• EXERCISE DETAILS
Search the lines of the records for the word "link", and copy every line that has it.

───── AVAILABLE RECORDS

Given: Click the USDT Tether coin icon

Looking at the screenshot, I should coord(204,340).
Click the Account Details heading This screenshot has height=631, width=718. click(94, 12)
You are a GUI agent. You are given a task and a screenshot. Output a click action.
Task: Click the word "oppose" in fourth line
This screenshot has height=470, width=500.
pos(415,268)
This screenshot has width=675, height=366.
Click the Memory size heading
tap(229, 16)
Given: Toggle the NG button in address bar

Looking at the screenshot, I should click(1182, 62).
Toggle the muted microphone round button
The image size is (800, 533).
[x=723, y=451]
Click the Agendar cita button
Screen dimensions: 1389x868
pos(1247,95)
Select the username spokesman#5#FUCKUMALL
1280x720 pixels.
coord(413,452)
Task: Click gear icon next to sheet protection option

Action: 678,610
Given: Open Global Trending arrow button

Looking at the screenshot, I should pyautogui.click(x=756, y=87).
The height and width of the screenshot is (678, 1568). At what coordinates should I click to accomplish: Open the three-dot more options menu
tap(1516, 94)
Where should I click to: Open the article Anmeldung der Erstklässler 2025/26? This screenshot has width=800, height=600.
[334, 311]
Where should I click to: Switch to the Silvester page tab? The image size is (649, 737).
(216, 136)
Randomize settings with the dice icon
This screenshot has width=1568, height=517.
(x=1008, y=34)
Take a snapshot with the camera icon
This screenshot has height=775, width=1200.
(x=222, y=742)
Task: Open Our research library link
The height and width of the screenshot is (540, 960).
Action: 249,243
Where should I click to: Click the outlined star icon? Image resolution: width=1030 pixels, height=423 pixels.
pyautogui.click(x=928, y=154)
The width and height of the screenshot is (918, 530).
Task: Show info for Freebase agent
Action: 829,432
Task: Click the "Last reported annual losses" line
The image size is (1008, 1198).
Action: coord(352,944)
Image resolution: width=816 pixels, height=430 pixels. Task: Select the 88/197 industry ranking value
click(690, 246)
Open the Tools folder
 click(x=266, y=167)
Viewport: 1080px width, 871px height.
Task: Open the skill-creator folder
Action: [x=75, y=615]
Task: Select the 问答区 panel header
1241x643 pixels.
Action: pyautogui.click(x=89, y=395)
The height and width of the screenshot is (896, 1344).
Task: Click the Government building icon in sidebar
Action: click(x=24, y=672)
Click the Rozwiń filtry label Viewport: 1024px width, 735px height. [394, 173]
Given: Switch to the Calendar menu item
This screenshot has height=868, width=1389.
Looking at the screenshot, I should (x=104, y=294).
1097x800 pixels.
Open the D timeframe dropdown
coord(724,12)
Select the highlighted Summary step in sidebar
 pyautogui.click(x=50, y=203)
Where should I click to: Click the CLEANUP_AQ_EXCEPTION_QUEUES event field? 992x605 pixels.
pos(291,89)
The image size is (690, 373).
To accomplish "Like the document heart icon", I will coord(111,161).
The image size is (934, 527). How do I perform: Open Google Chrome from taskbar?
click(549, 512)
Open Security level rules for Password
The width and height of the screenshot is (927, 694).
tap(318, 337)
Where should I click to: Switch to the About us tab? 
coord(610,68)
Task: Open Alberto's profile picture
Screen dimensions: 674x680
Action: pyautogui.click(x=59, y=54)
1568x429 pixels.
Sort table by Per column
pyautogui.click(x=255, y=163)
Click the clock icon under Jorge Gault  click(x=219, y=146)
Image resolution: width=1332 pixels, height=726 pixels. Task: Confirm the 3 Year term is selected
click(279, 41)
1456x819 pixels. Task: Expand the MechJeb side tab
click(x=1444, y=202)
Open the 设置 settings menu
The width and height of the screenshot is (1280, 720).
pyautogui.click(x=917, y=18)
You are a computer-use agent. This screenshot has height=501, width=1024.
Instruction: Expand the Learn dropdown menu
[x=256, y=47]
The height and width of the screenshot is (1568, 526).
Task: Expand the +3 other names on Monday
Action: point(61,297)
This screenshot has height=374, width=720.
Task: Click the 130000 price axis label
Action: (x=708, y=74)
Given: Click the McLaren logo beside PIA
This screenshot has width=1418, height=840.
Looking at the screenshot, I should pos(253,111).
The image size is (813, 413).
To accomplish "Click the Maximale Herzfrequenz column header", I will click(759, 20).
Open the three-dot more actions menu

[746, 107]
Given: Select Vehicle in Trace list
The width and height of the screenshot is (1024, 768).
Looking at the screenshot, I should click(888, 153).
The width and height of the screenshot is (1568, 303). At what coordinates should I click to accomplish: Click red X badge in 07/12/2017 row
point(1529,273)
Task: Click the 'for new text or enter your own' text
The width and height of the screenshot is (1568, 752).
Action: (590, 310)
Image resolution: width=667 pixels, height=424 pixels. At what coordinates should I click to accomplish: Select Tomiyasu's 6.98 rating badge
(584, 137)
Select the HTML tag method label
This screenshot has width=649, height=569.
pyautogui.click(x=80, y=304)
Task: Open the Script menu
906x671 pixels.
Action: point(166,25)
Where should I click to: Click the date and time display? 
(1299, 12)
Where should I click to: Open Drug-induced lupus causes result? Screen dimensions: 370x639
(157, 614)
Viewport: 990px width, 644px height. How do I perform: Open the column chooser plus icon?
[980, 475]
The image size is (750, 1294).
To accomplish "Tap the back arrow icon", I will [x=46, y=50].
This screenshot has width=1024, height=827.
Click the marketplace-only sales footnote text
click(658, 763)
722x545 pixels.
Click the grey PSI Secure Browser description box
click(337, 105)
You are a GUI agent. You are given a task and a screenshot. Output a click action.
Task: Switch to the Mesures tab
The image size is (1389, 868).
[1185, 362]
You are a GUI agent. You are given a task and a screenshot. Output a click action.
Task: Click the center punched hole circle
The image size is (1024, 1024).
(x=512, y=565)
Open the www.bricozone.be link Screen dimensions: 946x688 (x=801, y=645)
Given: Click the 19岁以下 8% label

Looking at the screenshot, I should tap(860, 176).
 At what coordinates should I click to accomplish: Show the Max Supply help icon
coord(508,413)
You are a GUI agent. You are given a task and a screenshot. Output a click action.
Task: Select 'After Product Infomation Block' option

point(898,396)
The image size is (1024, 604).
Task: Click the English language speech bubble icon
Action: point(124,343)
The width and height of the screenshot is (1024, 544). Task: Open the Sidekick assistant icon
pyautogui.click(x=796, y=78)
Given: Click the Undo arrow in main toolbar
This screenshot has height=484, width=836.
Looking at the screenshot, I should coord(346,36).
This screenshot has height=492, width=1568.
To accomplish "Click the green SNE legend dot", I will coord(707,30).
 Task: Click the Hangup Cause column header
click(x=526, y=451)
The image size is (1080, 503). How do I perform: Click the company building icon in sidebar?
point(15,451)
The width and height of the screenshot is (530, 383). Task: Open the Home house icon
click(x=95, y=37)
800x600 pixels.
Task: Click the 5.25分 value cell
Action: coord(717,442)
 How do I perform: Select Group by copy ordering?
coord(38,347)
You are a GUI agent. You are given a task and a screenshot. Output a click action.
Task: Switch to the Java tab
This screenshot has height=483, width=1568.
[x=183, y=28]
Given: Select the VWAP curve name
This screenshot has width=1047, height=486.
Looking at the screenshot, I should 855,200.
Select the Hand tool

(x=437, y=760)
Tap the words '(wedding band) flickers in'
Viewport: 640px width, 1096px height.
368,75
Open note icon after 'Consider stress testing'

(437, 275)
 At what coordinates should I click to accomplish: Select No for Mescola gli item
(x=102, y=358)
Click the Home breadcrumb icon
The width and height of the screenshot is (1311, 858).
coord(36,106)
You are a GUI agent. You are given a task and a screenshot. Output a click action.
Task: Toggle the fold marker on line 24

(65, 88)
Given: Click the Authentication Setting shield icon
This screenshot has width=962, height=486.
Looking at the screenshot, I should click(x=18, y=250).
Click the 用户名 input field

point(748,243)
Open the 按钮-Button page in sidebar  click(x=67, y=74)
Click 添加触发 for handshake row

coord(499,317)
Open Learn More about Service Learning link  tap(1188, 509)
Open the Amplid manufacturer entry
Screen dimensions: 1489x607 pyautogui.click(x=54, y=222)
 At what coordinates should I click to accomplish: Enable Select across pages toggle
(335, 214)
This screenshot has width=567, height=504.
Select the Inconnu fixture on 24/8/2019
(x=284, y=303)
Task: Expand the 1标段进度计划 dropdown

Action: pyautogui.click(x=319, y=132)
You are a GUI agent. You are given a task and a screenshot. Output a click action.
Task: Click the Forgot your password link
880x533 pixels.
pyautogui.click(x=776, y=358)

──────────

• THE ANSWER
Task: Open Our research library link
Open the www.bricozone.be link Screen dimensions: 946x688 (x=801, y=645)
Open Learn More about Service Learning link  tap(1188, 509)
Task: Click the Forgot your password link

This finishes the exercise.